I don't usually show home exteriors because it's too "identifying", but this was too good to pass up. I figure that if you paint your house bright red, you want people to notice it so I'm going to help you out. This cedar house is ultra red, ultra trapezoidal and looks like a bunker in which to hide out from reality. You too can live in that house that everyone uses as a navigational aid: "if you pass the ugly red house that looks like half of it sunk under ground, you drove too far."

Glass Block Fashion Trap

Nothing says "20 years ago, someone said this was a good idea and now that person is no longer allowed in my house again" like an overabundance of 80's glass block in 2008.

  Welcome to the 80's, where the price of the home has been adjusted to 2008 numbers but the decor hasn't.

Now, for the glamorous bath, where the bather is entrapped in 80's luxury. What is that other building material, mahwbul? This here is where you take a soak after Jazzercise with a wine cooler in your hand.



Rest your Reeboks in front of the floor-to-ceiling 80's wall, contented in your decision to open a 2008 copy of the Yellow Pages and call a contractor. All this can be yours today, though it won't bring your feather-haired youth back. Damn!

Texture Maze

When designing an upper-bracket home (or evena lower-bracket home, for that matter), one should ensure the design flows seamlessly throughout the space.

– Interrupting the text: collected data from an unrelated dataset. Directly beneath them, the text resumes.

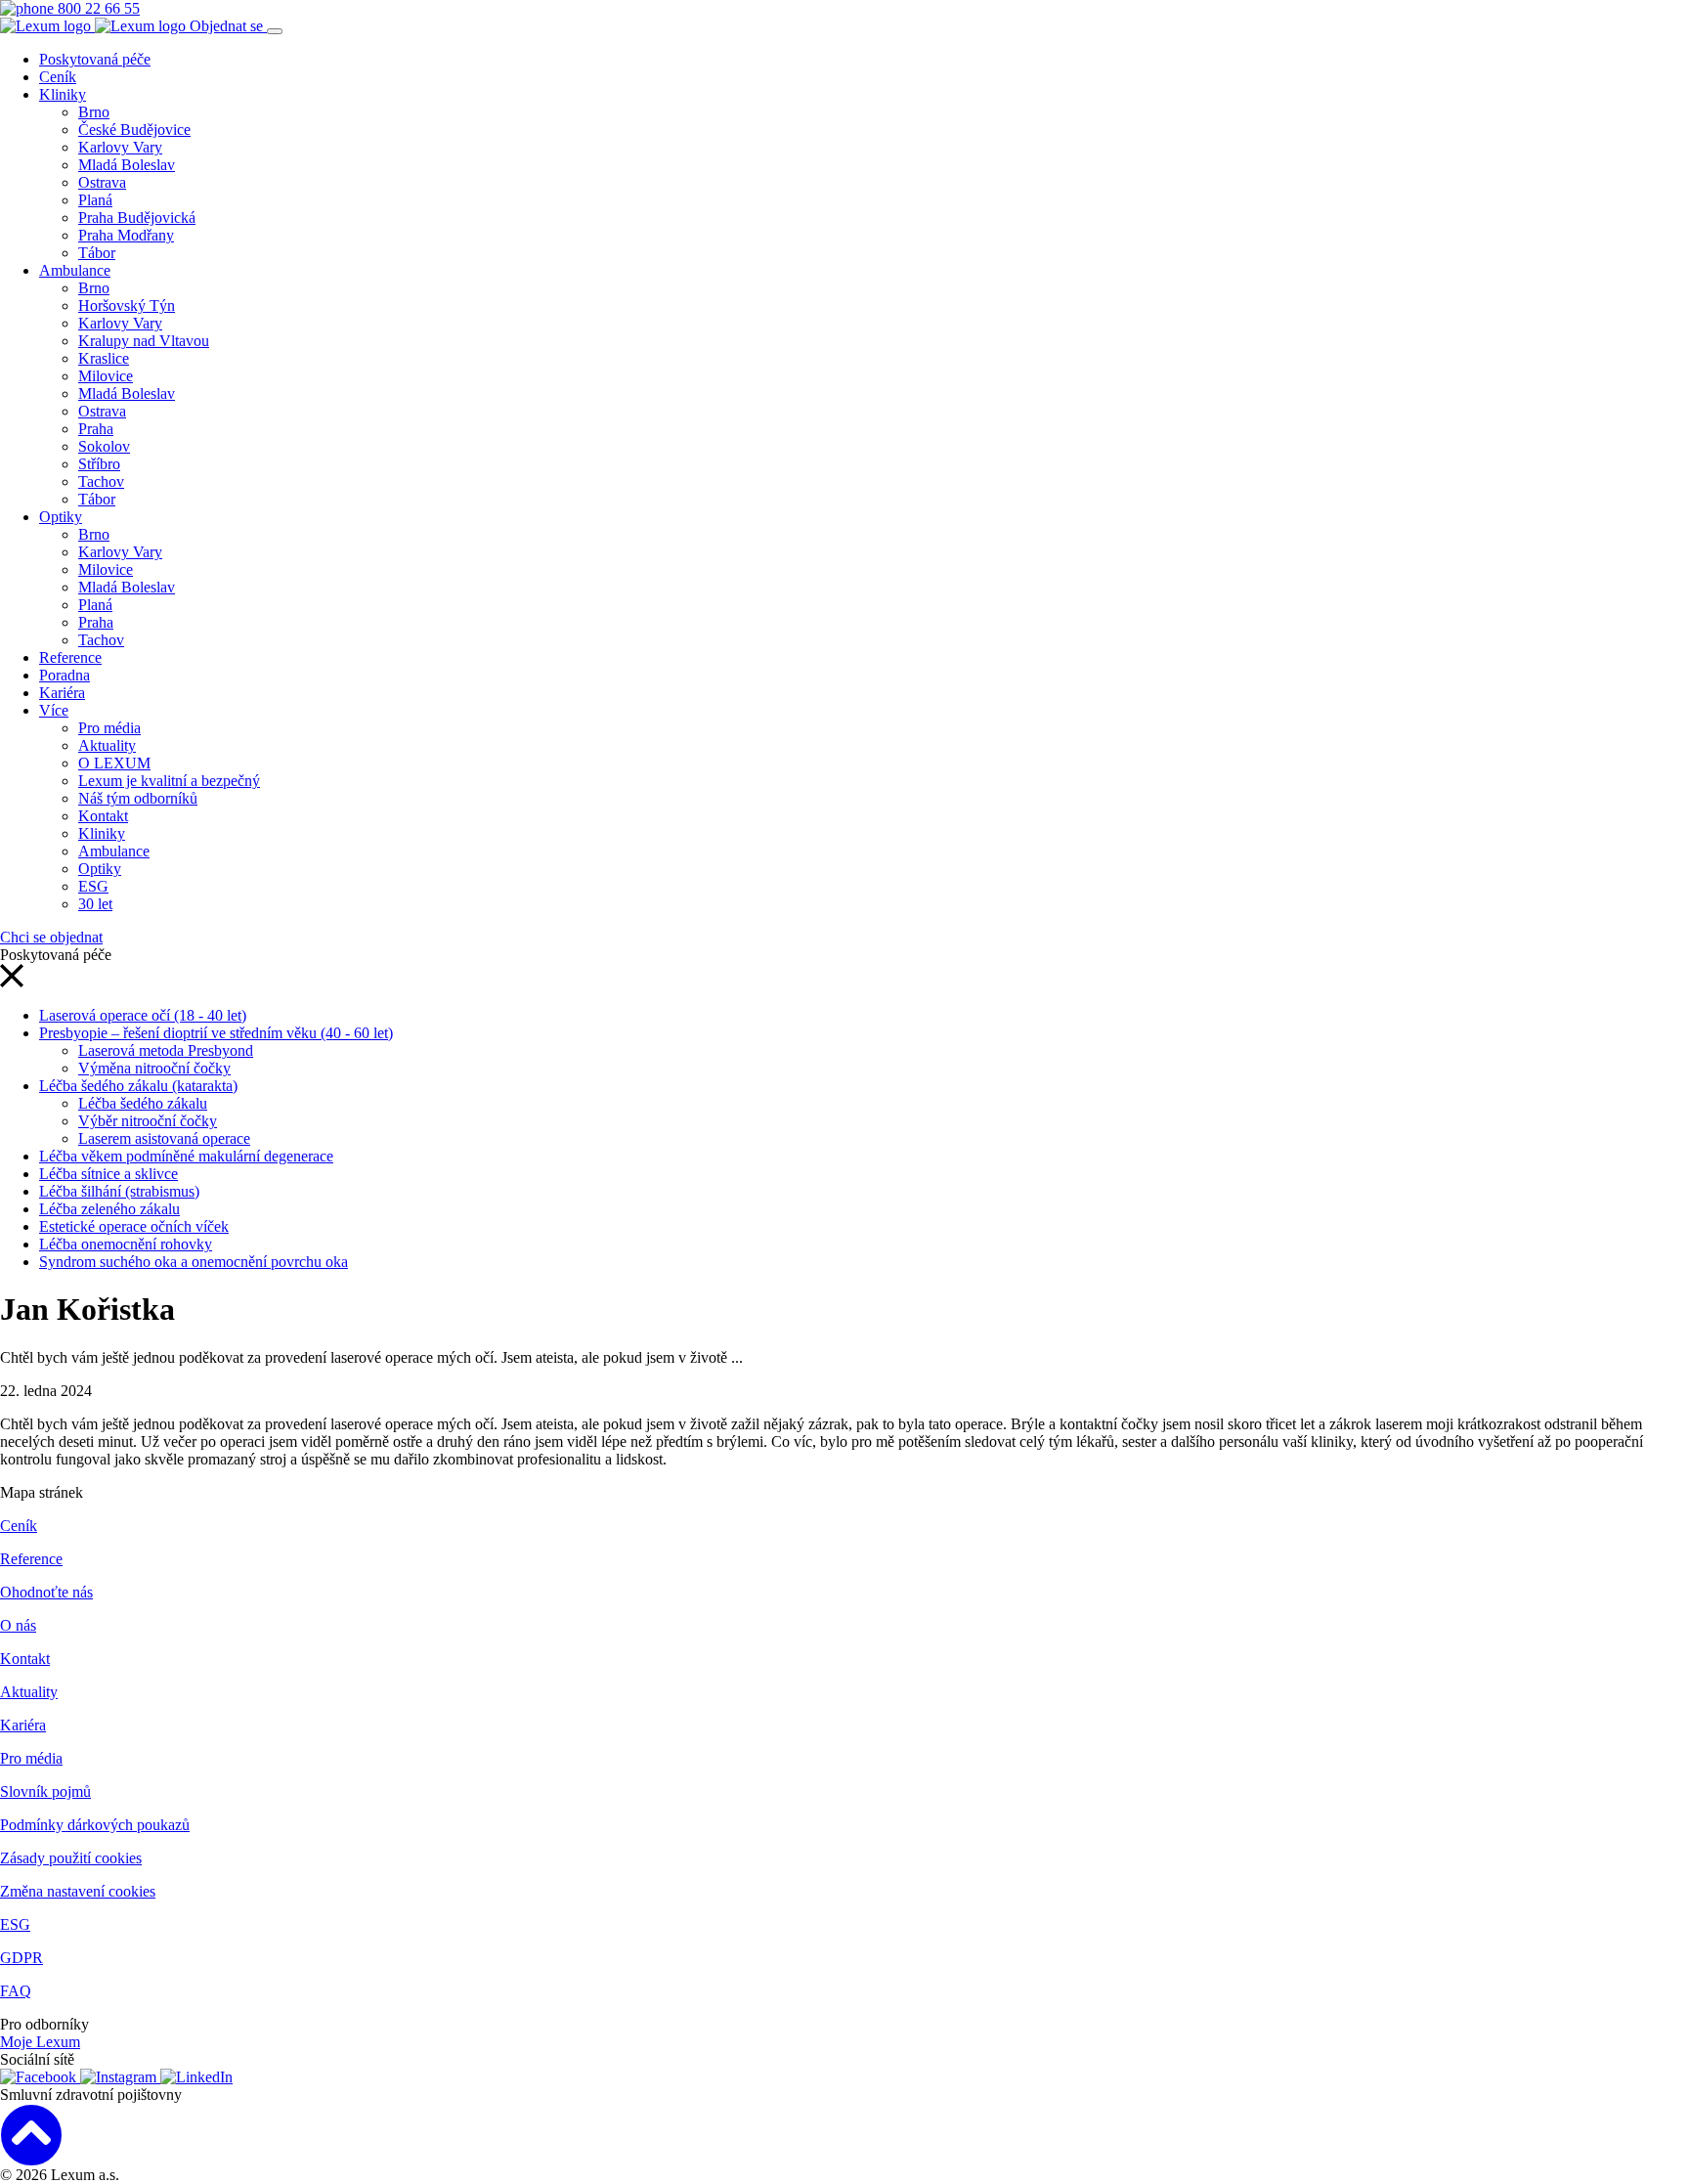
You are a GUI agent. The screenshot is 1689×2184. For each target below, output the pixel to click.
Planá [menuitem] (95, 200)
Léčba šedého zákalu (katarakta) (138, 1085)
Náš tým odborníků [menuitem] (137, 798)
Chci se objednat (51, 937)
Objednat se (228, 26)
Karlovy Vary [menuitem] (120, 147)
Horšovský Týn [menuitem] (126, 305)
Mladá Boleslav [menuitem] (126, 164)
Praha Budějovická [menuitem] (136, 217)
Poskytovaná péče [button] (95, 59)
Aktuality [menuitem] (107, 745)
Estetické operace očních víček (134, 1226)
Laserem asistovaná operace (164, 1138)
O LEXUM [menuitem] (114, 763)
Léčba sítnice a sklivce (108, 1173)
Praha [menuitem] (95, 428)
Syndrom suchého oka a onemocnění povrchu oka (193, 1261)
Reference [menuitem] (70, 657)
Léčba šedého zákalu (142, 1103)
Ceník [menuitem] (57, 76)
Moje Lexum (40, 2041)
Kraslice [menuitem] (103, 358)
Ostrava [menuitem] (102, 182)
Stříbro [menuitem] (99, 464)
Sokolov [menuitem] (104, 446)
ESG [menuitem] (93, 886)
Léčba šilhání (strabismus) (119, 1191)
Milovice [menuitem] (105, 376)
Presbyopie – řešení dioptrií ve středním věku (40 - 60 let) (216, 1033)
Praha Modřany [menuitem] (126, 235)
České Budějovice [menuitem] (134, 129)
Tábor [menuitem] (96, 252)
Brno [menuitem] (93, 112)
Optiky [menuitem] (60, 516)
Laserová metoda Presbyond (165, 1050)
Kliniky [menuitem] (62, 94)
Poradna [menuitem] (64, 675)
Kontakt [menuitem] (103, 816)
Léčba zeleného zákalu (109, 1209)
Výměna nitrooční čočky (154, 1068)
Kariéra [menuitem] (62, 692)
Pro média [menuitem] (109, 728)
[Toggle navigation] (274, 31)
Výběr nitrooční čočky (147, 1121)
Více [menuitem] (53, 710)
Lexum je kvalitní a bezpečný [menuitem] (169, 780)
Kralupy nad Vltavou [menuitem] (143, 340)
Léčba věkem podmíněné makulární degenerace (186, 1156)
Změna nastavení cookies (77, 1891)
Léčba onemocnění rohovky (125, 1244)
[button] (11, 982)
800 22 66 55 (97, 8)
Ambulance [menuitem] (74, 270)
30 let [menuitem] (95, 903)
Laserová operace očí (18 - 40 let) (142, 1015)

A basement-y tiled ceiling bisected with plaster, a marble floor raised above and delineated from fields of subterranean carpet, and a sponge-painted wall all competing for attention in a 200 square foot space is NOT good design and probably pisses off feng shui, too. This corner of luxury isn't fooling anyone, which is why the owner should keep the liquor bottles out in order to provide the necessary "goggles" through which to view this opulence.

Wow House: Fab Closet

In a feeble attempt to reverse the neg karma being bandied about via this blog, every now and then I'll post examples of what I consider to be fab design.

Today's "wow" room is actually a closet...a closet that, at 25' x 16' is bigger than the living room of my first apartment and contains more shoes than a DSW:

I bow humbly in honor of anyone organized enough to keep this collection in check, and spendy enough to have enough shoes to warrant such an organization. Plus, there is an entire 4-foot section of nothing but black and brown shoes. A homeowner after my own cold, judgmental heart. Bravo!

Media Room Yee-Haw!

This multi-million-dollar suburban estate features a barfy pink media room with a cowboy statue in it. Never mind that pink and cowboys don't go together, at least not in my mind. This mauve hell reeks of 80's delight, but the house was built in 1999. Throwback throw-up, indeed.